The magic of coupons.

There was a time (when I was younger and slightly more financially foolish) that I didn’t recognize coupons as what they truly are, free money.

The real goal here is to be able to do what you want to do and just spend less doing it.

There are a variety of ways to use coupons and sources to obtain them…here are some tidbits I’ve picked up over the last few years.

Some things, you will learn quickly, one doesn’t actually need to pay for. Two that leap to mind are toothpaste and shampoo. Your friendly neighbourhood dentist has $1.50 off coupons for Colgate/Crest for the asking, and have dozens of them – they’re usually happy to give you a few just to find a home for them. After you’ve been going through flyers for awhile, you’ll notice that every couple months, toothpaste will go on sale for $1/tube. $1 – $1.50 = FREE! Some stores (Walmart, for example), will actually apply any remaining discount to the other items in you basket, which means that you have somehow managed to turn a profit. Miraculous, yes? Similar things happen with shampoo…when you find a high value coupon, hold onto it and wait for the item to go on sale.

For products that you like and use a lot, follow those companies on Facebook or Twitter, as they’ll often give out coupons and occasionally free products via social media.

For me, one of my best investments is the yearly Entertainment Book, which is a book full of 50% off and other discount coupons for local restaurants, grocery stores, businesses etc. It’s good from November – November each year, and retails at about $40. $40 is pretty pricey, though. The real secret is to wait until after January, go on the Entertainment Book website, and they’ll have it at 50% off. $20, on the other hand, is a good deal – there are $20 in Safeway coupons alone that make it worthwhile. Even if I don’t use the majority of the coupons in it, there are enough places that I regularly go to make it well worth the outlay. Later on in the year, if you sign up for their bulletins, they’ll sometimes have a $5 special…even if you buy it in July, there are still $10 in Safeway coupons that are useable, making it a net profit, even if you use nothing else. Often I’ll swap the ones I don’t use for the ones I use a lot with other friends who have the book. Given that these are places and things I would do either way, it leaves me more money in my wallet to do other things with.

There are a bunch of sites that offer coupons that you can either print yourself or have mailed to you. A few of them are: (Proctor Gamble products)

Some of them come as coupon inserts in your local paper (Redplum and Smartsource). There will often be tearpads of coupons in local stores for a variety of products. Take only what you will use – karma, people, karma!

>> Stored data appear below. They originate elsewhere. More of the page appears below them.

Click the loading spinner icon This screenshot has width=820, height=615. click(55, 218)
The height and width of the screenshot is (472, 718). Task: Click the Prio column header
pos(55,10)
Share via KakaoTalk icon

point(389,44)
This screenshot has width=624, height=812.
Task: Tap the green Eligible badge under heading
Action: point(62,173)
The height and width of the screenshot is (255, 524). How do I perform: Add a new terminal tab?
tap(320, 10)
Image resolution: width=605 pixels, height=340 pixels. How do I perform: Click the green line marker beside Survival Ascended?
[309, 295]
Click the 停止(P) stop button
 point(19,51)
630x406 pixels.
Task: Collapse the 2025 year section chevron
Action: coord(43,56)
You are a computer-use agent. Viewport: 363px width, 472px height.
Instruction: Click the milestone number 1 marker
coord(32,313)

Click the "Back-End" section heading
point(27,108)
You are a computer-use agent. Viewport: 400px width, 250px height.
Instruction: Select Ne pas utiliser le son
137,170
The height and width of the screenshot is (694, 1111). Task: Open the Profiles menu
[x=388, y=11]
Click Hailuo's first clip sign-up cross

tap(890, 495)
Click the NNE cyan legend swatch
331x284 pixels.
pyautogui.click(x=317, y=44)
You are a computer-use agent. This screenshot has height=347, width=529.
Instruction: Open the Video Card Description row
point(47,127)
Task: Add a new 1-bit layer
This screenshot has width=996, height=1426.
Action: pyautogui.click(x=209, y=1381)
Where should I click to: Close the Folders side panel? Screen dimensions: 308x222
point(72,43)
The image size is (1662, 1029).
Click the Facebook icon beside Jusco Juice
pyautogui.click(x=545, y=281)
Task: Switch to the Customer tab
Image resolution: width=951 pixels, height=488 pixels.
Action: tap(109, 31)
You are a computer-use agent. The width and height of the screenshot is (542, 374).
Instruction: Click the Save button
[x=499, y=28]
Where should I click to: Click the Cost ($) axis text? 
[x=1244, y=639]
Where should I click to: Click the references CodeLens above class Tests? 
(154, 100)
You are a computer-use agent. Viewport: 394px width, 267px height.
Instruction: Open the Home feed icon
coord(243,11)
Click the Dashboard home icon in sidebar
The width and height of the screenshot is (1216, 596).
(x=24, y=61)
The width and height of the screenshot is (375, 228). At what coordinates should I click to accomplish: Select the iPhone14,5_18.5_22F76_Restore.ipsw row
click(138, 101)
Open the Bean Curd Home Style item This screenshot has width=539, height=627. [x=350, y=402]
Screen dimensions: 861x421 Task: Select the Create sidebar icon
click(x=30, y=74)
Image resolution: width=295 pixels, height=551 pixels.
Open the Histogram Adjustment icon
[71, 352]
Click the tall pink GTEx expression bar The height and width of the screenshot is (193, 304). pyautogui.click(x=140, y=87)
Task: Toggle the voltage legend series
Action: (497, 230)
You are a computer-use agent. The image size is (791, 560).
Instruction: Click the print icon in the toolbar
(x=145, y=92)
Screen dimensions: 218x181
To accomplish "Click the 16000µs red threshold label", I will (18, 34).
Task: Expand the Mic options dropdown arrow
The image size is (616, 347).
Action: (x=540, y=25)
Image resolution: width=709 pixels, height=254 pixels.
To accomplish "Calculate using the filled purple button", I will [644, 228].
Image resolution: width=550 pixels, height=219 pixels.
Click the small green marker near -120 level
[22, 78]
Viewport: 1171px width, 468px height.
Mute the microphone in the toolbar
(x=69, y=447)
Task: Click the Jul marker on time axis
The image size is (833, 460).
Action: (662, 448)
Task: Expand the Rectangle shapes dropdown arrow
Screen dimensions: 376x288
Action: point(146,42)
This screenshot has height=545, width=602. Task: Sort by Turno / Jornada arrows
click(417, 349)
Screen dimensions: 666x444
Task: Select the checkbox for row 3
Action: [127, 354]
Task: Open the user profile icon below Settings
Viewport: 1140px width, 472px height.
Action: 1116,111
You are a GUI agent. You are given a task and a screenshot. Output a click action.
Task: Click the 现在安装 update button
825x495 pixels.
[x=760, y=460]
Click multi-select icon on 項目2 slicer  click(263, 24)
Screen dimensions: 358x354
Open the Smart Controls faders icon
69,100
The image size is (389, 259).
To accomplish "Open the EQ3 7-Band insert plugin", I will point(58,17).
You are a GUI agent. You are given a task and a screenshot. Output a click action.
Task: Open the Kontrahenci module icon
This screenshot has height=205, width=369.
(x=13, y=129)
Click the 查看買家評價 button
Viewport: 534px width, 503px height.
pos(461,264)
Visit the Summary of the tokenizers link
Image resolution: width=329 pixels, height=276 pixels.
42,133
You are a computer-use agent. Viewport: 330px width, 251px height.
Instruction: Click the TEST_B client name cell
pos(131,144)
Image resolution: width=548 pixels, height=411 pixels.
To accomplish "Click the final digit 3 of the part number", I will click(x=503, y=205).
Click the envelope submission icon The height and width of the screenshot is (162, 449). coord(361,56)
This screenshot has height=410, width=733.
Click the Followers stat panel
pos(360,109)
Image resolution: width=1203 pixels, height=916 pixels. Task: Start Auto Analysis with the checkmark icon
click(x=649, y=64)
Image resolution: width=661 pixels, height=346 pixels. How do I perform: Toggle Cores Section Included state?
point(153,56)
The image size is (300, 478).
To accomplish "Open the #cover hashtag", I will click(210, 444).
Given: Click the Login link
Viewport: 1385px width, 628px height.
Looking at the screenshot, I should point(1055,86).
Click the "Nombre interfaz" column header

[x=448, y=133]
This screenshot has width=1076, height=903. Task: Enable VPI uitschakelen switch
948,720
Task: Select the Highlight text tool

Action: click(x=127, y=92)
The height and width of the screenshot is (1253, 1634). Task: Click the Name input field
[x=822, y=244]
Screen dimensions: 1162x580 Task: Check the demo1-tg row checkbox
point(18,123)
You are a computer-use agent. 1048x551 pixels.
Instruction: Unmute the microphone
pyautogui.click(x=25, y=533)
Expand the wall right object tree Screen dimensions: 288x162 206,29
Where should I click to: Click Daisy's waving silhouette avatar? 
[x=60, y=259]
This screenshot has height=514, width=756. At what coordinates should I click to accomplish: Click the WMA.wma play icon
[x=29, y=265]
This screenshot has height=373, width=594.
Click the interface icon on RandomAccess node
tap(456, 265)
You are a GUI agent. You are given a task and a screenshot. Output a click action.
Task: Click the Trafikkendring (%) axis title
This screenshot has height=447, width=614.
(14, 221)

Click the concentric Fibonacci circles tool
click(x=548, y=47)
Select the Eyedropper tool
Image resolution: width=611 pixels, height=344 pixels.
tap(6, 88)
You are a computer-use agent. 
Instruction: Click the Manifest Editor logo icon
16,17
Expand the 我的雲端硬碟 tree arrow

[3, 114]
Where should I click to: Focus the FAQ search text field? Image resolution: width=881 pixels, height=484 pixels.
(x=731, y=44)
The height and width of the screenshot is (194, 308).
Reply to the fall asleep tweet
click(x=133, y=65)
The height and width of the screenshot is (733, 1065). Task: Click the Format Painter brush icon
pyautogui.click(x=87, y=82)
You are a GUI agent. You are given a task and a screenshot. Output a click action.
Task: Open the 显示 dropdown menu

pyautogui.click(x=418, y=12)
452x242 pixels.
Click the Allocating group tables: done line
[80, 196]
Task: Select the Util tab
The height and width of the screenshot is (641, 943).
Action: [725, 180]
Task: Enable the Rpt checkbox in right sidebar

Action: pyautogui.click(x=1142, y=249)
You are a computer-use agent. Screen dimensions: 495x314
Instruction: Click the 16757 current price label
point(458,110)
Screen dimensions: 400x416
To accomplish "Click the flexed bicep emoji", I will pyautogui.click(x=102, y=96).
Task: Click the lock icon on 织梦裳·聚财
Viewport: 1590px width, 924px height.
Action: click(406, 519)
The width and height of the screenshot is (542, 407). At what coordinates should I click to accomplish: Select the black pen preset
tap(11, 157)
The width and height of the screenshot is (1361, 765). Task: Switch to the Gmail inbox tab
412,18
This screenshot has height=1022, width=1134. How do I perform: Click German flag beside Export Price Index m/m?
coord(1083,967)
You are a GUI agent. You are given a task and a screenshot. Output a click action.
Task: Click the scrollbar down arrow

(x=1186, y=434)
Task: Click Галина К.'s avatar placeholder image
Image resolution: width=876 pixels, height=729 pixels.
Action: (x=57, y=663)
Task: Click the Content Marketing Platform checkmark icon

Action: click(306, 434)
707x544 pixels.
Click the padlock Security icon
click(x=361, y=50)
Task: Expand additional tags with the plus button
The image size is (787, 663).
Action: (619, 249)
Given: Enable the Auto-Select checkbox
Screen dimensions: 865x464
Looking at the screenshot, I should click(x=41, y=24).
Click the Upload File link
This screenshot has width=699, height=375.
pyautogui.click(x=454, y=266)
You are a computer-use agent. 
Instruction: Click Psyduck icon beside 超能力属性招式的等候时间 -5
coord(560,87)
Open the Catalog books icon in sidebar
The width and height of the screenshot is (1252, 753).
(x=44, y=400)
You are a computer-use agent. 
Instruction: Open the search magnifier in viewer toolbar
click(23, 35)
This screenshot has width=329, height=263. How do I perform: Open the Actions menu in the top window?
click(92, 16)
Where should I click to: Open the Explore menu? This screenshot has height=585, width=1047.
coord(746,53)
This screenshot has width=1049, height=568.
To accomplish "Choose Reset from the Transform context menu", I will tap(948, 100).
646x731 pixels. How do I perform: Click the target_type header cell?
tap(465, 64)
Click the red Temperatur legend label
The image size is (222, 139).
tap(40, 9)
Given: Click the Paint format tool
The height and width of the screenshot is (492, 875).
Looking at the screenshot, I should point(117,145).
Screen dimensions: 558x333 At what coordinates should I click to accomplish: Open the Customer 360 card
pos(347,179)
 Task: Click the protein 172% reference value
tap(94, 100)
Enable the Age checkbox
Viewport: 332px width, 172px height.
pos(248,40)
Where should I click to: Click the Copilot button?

The key with coupons is to use them with a sale, bringing the product from cheaper to CHEAP or sometimes even free (see toothpaste example above)! Occasionally, you’ll find a coupon for a product on another product. Don’t buy a product you wouldn’t use just because it’s cheap (unless you have the intention of giving it away to someone or to the food bank)…there’s no point in wasting space or hoarding stuff.

There are some great coupon websites that will actually do a coupon match for you and let you know where the best bang for your coupon buck is, and they’ll often go store by store. Others list new and hot deals, freebies and giveaways. Brilliance!

Some of my favourites are:

Happy savings! What are your best tips to have more money in your pocket at the end of the day?



One thought on “The magic of coupons.

  1. Heh. I went coupon crazy awhile back – we’re still going through (mostly free or near free) toothpaste, household cleaners, etc. I remember getting a megapack of aerius for nothing because I had a really nice coupon stack through Save On Foods.

    For shopping online, I go through Ebates or Great Canadian Rebates whenever possible. It’s like getting a coupon just for spending money. Back in December/January, they were selling the Entertainment books for $20, and Ebates was offering 17% cash back, which brought the cost down to somewhere around $16. We do a lot of US shopping so the American version comes in handy too.